▶ [INFORMATION SHOWN]
--------------------

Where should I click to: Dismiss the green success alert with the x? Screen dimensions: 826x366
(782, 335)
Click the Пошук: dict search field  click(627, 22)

--------------------

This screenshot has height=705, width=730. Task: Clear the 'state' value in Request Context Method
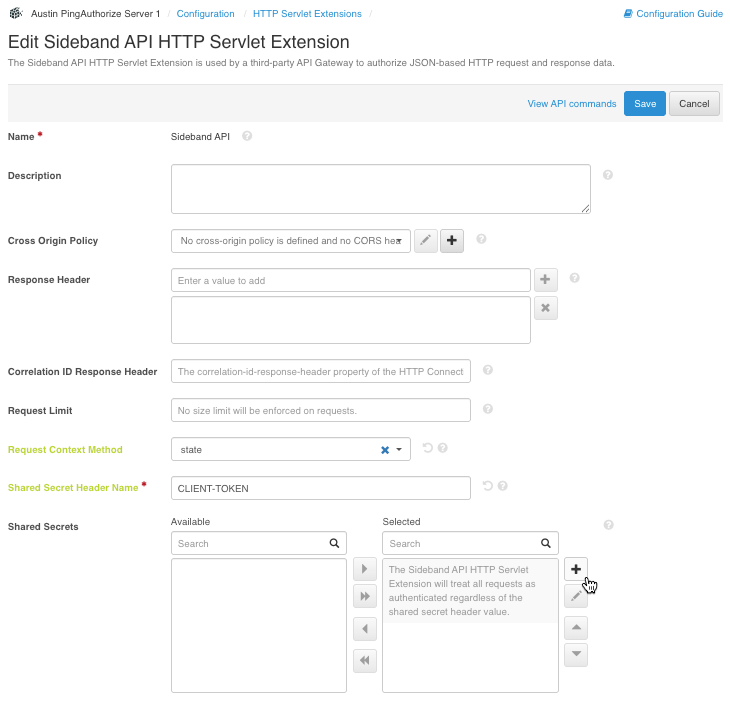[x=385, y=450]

--------------------

▶ [WHAT IS NEEDED] Return only the stretch of the material above from the line holding "Where should I" through the line holding "Click the Пошук: dict", copied exactly.

▶ [FINISHED EXERCISE]
Where should I click to: Dismiss the green success alert with the x? Screen dimensions: 826x366
(782, 335)
Click the Пошук: dict search field  click(627, 22)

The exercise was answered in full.